A CNM deve realizar ainda este ano, uma mobilização em Brasília para derrubar o veto da presidente Dilma Rousseff, que determina as regras de distribuição dos royalties.
- Atualizada em
Descrição: Presidente da ATM, Manoel Silvino Sherlyton Ribeiro

O presidente da Associação Tocantinense dos Municípios (ATM), Manoel Silvino (PR), informou ao Portal T1 Notícias que recebeu com tristeza a notícia sobre o veto da presidente Dilma Rousseff, que determina as novas regras de distribuição dos tributos provenientes da exploração do petróleo – royalties e participação especial – entre União, estados e municípios.

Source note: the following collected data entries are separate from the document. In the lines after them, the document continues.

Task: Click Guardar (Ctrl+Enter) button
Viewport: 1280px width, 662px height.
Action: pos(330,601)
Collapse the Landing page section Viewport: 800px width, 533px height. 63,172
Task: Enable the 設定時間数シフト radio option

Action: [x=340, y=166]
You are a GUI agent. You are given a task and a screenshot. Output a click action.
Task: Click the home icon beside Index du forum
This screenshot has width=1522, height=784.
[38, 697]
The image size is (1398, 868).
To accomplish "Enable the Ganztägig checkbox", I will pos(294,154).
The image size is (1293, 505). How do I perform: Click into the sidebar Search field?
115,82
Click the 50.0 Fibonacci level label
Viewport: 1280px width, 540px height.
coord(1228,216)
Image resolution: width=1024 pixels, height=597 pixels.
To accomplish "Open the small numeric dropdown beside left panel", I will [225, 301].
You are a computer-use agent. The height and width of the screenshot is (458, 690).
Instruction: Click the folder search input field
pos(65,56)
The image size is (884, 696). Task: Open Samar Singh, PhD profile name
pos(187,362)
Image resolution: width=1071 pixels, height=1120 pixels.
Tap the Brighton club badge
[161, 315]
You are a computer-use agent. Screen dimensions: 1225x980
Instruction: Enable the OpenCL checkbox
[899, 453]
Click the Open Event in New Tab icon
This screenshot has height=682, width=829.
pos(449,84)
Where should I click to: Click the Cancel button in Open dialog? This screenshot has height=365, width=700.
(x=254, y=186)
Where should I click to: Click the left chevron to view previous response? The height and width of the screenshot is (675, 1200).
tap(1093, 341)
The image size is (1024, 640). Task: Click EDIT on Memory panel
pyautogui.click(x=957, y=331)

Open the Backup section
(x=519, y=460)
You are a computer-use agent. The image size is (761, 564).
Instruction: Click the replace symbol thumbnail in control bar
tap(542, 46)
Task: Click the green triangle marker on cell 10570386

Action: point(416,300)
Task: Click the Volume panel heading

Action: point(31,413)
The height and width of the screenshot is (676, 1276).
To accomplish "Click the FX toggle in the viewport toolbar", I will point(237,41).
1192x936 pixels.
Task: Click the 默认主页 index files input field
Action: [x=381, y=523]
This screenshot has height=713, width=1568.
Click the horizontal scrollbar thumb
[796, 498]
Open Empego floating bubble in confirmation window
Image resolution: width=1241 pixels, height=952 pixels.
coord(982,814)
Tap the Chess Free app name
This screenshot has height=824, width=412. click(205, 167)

De acordo com o presidente, o veto de Dilma vai dificultar ainda mais a vida dos gestores que já sofrem com a redução do FPM. “Recebi a notícia com muita tristeza, pois essa riqueza é do País, não apenas dos estados do Espirito Santo e do Rio de Janeiro. Com esse veto, a presidente está beneficiando três estados, porque São Paulo também é beneficiado, e deixando o restante dos municípios sem receitas para atender áreas prioritárias como educação e a saúde”, informou.
 


Silvino criticou a presidente pela decisão e disse que, Dilma cedeu as pressões de dois estados e abandonou o restante do País. “A proposta de redistribuição dos royalties foi elaborada pelos integrantes do próprio governo por entender que isso beneficiaria todos os municípios, mas ela cedeu as pressões dos governadores e o resto País ficou prejudicado, pois com isso, a educação só terá recursos daqui há 10 anos e a saúde do Brasil que está falida também não terá recursos”, criticou.



Queda nos repasses

Na oportunidade, Silvino também reclamou da queda nos repasses para o municípios. De acordo com o presidente, mais de 50% dos municípios tocantinenses não terão condições de fechar a folha de pagamento de dezembro devido a queda de cerca de 7% do FPM. “As dificuldades são muitas, pois com a queda do FPM mais de 50% dos municípios não terão condições de fechar a folha de pagamento e por causa disso, muitos prefeitos serão processados por improbidade administrativa, e sem culpa, pois o orçamento que previa R$ 72 bilhões em repasse para os municípios caiu para R$ 65 bilhões, sem contar em outros impostos como IPI que foi reduzido e os municípios deixam de arrecadar”, disse.

 


Mobilização Nacional

Silvino informou também que, a Federação Nacional dos Municípios já está se organizando para realizar uma mobilização em Brasília, na intenção de pressionar o Congresso Nacional a derrubar o veto.

 

“Vamos fazer uma grande manifestação em Brasília com o objetivo de pressionar os parlamentares à derrubarem o veto da presidente, aqui nós já estamos mobilizando os prefeitos para conversarem com seus representantes na Câmara para que eles votem contra o veto”, finalizou.